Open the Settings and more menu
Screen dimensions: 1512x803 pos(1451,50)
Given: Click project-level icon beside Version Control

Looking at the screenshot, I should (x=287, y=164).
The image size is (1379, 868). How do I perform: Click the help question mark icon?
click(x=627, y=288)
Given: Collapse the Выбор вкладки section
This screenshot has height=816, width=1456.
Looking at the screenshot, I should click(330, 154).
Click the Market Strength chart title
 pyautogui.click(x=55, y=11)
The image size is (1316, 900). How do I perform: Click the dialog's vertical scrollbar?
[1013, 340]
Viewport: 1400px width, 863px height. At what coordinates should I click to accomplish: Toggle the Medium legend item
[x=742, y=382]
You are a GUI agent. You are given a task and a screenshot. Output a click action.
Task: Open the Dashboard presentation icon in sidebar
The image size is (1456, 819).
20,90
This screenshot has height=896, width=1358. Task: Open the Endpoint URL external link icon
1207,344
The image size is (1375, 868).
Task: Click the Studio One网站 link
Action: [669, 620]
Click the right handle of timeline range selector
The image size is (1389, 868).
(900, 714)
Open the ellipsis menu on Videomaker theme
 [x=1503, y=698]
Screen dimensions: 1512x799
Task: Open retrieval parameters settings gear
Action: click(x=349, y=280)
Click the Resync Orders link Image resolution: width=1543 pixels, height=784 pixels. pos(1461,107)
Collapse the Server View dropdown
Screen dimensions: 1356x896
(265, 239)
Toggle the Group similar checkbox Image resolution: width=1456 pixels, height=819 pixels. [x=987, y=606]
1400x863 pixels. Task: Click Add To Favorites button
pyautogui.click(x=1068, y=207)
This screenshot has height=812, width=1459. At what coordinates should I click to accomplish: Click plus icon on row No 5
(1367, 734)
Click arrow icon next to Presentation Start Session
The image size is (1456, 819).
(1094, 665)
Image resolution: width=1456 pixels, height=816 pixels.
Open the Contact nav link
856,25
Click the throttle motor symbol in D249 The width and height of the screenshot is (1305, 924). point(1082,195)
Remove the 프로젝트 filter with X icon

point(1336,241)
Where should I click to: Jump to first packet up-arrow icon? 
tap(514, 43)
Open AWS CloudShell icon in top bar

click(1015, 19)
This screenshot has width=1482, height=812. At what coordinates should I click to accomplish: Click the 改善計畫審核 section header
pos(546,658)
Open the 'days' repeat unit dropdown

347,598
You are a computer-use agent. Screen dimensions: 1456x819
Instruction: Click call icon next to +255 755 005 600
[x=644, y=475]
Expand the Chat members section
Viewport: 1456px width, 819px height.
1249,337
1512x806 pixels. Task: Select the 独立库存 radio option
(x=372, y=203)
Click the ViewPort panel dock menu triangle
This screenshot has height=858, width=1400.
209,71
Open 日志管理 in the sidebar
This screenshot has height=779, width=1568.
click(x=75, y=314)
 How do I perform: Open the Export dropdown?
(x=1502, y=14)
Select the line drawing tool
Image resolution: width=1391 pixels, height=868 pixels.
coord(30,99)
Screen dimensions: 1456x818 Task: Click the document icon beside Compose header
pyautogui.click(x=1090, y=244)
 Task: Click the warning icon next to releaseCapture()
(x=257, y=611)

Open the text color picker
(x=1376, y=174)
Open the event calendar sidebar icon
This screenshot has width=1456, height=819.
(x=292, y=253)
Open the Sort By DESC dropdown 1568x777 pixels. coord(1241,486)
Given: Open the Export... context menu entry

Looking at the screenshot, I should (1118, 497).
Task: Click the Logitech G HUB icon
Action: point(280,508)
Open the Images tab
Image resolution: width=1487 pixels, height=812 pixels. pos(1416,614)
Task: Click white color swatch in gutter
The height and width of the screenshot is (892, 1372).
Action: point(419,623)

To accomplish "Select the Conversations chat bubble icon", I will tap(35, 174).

:::::

* _Your task_:
Please retype the listing above with no line missing.

* _Answer below_:
Open the Settings and more menu
Screen dimensions: 1512x803 pos(1451,50)
Given: Click project-level icon beside Version Control

Looking at the screenshot, I should (x=287, y=164).
The image size is (1379, 868). How do I perform: Click the help question mark icon?
click(x=627, y=288)
Given: Collapse the Выбор вкладки section
This screenshot has height=816, width=1456.
Looking at the screenshot, I should click(330, 154).
Click the Market Strength chart title
 pyautogui.click(x=55, y=11)
The image size is (1316, 900). How do I perform: Click the dialog's vertical scrollbar?
[1013, 340]
Viewport: 1400px width, 863px height. At what coordinates should I click to accomplish: Toggle the Medium legend item
[x=742, y=382]
You are a GUI agent. You are given a task and a screenshot. Output a click action.
Task: Open the Dashboard presentation icon in sidebar
The image size is (1456, 819).
20,90
This screenshot has height=896, width=1358. Task: Open the Endpoint URL external link icon
1207,344
The image size is (1375, 868).
Task: Click the Studio One网站 link
Action: [669, 620]
Click the right handle of timeline range selector
The image size is (1389, 868).
(900, 714)
Open the ellipsis menu on Videomaker theme
 [x=1503, y=698]
Screen dimensions: 1512x799
Task: Open retrieval parameters settings gear
Action: click(x=349, y=280)
Click the Resync Orders link Image resolution: width=1543 pixels, height=784 pixels. pos(1461,107)
Collapse the Server View dropdown
Screen dimensions: 1356x896
(265, 239)
Toggle the Group similar checkbox Image resolution: width=1456 pixels, height=819 pixels. [x=987, y=606]
1400x863 pixels. Task: Click Add To Favorites button
pyautogui.click(x=1068, y=207)
This screenshot has height=812, width=1459. At what coordinates should I click to accomplish: Click plus icon on row No 5
(1367, 734)
Click arrow icon next to Presentation Start Session
The image size is (1456, 819).
(1094, 665)
Image resolution: width=1456 pixels, height=816 pixels.
Open the Contact nav link
856,25
Click the throttle motor symbol in D249 The width and height of the screenshot is (1305, 924). point(1082,195)
Remove the 프로젝트 filter with X icon

point(1336,241)
Where should I click to: Jump to first packet up-arrow icon? 
tap(514, 43)
Open AWS CloudShell icon in top bar

click(1015, 19)
This screenshot has width=1482, height=812. At what coordinates should I click to accomplish: Click the 改善計畫審核 section header
pos(546,658)
Open the 'days' repeat unit dropdown

347,598
You are a computer-use agent. Screen dimensions: 1456x819
Instruction: Click call icon next to +255 755 005 600
[x=644, y=475]
Expand the Chat members section
Viewport: 1456px width, 819px height.
1249,337
1512x806 pixels. Task: Select the 独立库存 radio option
(x=372, y=203)
Click the ViewPort panel dock menu triangle
This screenshot has height=858, width=1400.
209,71
Open 日志管理 in the sidebar
This screenshot has height=779, width=1568.
click(x=75, y=314)
 How do I perform: Open the Export dropdown?
(x=1502, y=14)
Select the line drawing tool
Image resolution: width=1391 pixels, height=868 pixels.
coord(30,99)
Screen dimensions: 1456x818 Task: Click the document icon beside Compose header
pyautogui.click(x=1090, y=244)
 Task: Click the warning icon next to releaseCapture()
(x=257, y=611)

Open the text color picker
(x=1376, y=174)
Open the event calendar sidebar icon
This screenshot has width=1456, height=819.
(x=292, y=253)
Open the Sort By DESC dropdown 1568x777 pixels. coord(1241,486)
Given: Open the Export... context menu entry

Looking at the screenshot, I should (1118, 497).
Task: Click the Logitech G HUB icon
Action: point(280,508)
Open the Images tab
Image resolution: width=1487 pixels, height=812 pixels. pos(1416,614)
Task: Click white color swatch in gutter
The height and width of the screenshot is (892, 1372).
Action: point(419,623)

To accomplish "Select the Conversations chat bubble icon", I will tap(35, 174).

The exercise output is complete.